Gold and Commodities: A Stress Test Nobody Planned For
Tokenized gold has been around long enough to feel established. Paxos’s PAXG and Tether’s XAUT have traded for years. But 2026 gave the entire tokenized commodities space something no stress test in a lab could replicate: a live geopolitical crisis during market hours when traditional markets were closed.
When the US and Israel launched strikes on Iran in early 2026, Wall Street trading desks needed to price gold, oil, and other risk-off assets immediately. Traditional exchanges were dark. On-chain perpetual futures platforms were not. Desks that had previously viewed on-chain commodity markets as a curiosity suddenly found themselves using them as the only available pricing venue. Weekend volumes on on-chain commodity perpetuals have surged ninefold since the start of 2026. On-chain perpetual futures for commodities now represent more than 67% of builder-deployed contracts on decentralized exchanges.
That’s a remarkable number. It suggests that real world asset tokenization in the commodities space isn’t just a niche experiment — it’s filling a genuine gap that traditional market infrastructure can’t cover. Markets that never close have a structural advantage when crises don’t follow business hours.
Tokenized commodities peaked at $5.8 billion in March 2026 and have since pulled back to $4.7 billion, with gold making up the majority of that. Tokenized gold volumes are increasingly correlated with movements in traditional gold markets — a sign of maturation, and of genuine price discovery happening on-chain.

What Comes Next
The $32 billion figure for real world asset tokenization is large in absolute terms but still trivial relative to the size of global capital markets. US Treasuries alone represent a $27 trillion market. Real estate is orders of magnitude larger. Private credit globally is estimated at over $2 trillion. The tokenized versions of these asset classes are, right now, rounding errors.
But the infrastructure is being built at pace. The DTCC pilot, the BUIDL-on-Uniswap integration, Ondo’s ETF partnerships, and the organic growth in on-chain commodity markets all point toward a market that’s graduating from proof-of-concept to actual utility. The geopolitical stress test of early 2026 may turn out to be the moment when institutional finance quietly accepted that on-chain markets aren’t going away — and started planning around them rather than past them. As real world asset tokenization matures, Kendrick’s $2.7 trillion projection for 2030 once looked ambitious. It’s starting to look like a baseline.
Source: Cointelegraph
Frequently Asked Questions
What is real world asset tokenization and how does it work?
Real world asset tokenization converts ownership rights in physical or financial assets — like Treasury bonds, real estate, or gold — into digital tokens on a blockchain. These tokens can be traded, used as collateral, or held in wallets, making traditionally illiquid assets far more accessible and transferable.
Which real world assets are being tokenized the most right now?
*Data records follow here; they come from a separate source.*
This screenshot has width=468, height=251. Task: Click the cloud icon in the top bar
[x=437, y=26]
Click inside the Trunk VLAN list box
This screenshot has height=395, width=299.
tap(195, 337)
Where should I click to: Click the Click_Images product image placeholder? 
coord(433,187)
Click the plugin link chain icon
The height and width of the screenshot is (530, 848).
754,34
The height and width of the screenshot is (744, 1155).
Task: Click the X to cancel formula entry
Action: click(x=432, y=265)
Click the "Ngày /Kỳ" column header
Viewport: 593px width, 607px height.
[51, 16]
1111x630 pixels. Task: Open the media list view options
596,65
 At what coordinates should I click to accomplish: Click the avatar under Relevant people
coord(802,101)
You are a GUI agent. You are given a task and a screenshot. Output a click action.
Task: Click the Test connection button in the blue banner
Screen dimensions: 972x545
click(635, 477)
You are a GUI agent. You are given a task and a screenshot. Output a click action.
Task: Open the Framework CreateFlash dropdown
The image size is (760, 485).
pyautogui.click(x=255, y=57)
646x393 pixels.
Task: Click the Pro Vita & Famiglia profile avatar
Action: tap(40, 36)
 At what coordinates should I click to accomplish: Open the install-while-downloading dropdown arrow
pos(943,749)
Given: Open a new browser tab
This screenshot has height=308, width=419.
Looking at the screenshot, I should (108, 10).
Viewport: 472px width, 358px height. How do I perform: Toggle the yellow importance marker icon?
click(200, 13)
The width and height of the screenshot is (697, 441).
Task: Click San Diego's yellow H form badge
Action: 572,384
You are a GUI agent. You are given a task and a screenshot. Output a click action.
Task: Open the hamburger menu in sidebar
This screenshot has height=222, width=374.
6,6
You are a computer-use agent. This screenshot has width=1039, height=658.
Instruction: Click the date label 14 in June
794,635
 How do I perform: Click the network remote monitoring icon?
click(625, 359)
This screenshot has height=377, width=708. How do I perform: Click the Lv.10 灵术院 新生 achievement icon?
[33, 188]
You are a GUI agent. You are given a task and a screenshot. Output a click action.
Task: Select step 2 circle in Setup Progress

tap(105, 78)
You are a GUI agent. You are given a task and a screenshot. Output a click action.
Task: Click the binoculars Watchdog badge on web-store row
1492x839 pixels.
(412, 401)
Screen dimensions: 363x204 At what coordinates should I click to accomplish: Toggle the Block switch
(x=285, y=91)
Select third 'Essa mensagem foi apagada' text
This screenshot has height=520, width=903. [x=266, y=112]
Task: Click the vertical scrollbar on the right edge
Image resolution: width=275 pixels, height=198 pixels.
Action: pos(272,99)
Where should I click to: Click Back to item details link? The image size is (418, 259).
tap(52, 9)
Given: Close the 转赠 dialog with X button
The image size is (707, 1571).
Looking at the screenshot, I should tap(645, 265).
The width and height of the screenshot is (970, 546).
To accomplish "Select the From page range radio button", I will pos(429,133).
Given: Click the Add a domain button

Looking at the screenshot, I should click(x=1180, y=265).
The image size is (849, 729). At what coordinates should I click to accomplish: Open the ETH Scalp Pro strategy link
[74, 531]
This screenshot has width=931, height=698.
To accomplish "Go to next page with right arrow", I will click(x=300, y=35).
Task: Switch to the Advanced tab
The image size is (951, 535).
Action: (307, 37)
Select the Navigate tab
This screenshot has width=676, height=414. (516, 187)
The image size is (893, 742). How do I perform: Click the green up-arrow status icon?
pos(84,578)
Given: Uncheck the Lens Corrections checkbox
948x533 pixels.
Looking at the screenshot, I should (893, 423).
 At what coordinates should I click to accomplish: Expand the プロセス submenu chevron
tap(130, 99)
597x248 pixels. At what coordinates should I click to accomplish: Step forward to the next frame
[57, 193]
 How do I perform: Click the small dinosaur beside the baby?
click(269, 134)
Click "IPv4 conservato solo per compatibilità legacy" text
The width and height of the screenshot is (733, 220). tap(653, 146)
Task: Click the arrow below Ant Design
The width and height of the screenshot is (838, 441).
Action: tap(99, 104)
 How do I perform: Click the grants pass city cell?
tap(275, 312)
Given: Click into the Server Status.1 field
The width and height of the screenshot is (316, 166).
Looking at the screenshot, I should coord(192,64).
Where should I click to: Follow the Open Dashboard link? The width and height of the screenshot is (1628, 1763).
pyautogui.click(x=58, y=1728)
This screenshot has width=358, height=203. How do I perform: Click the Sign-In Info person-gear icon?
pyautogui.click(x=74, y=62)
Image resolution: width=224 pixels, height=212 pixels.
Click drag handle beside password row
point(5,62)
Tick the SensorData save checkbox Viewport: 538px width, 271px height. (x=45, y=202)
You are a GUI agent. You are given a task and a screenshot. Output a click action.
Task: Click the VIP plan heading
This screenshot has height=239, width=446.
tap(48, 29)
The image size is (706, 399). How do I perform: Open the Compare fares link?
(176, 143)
US Treasuries lead the market at $15 billion in on-chain value, followed by private credit at $6.2 billion, commodities at $4.7 billion, and stocks and ETFs at $2.19 billion. Private credit and equities are currently growing the fastest in percentage terms.
How big could the tokenized asset market get by 2030?
Standard Chartered’s head of digital assets research Geoff Kendrick predicts assets in DeFi could reach $2.7 trillion by 2030, driven by a rise in tokenized RWA usage in DeFi from roughly 10% today to around 30% — a 37-fold increase from current levels.
Is tokenized real world asset trading available on decentralized exchanges?
Yes. In February 2026, Uniswap Labs and Securitize announced that shares in BlackRock’s BUIDL fund could be traded on UniswapX, marking a significant step toward institutional-grade assets appearing on decentralized platforms.
What role did geopolitical events play in tokenized commodity growth?
When US–Iran tensions escalated in early 2026, traditional markets were closed but on-chain commodity markets weren’t. Wall Street desks used on-chain perpetual futures to price gold and oil during off-hours, pushing weekend volumes on these platforms up ninefold since the start of 2026.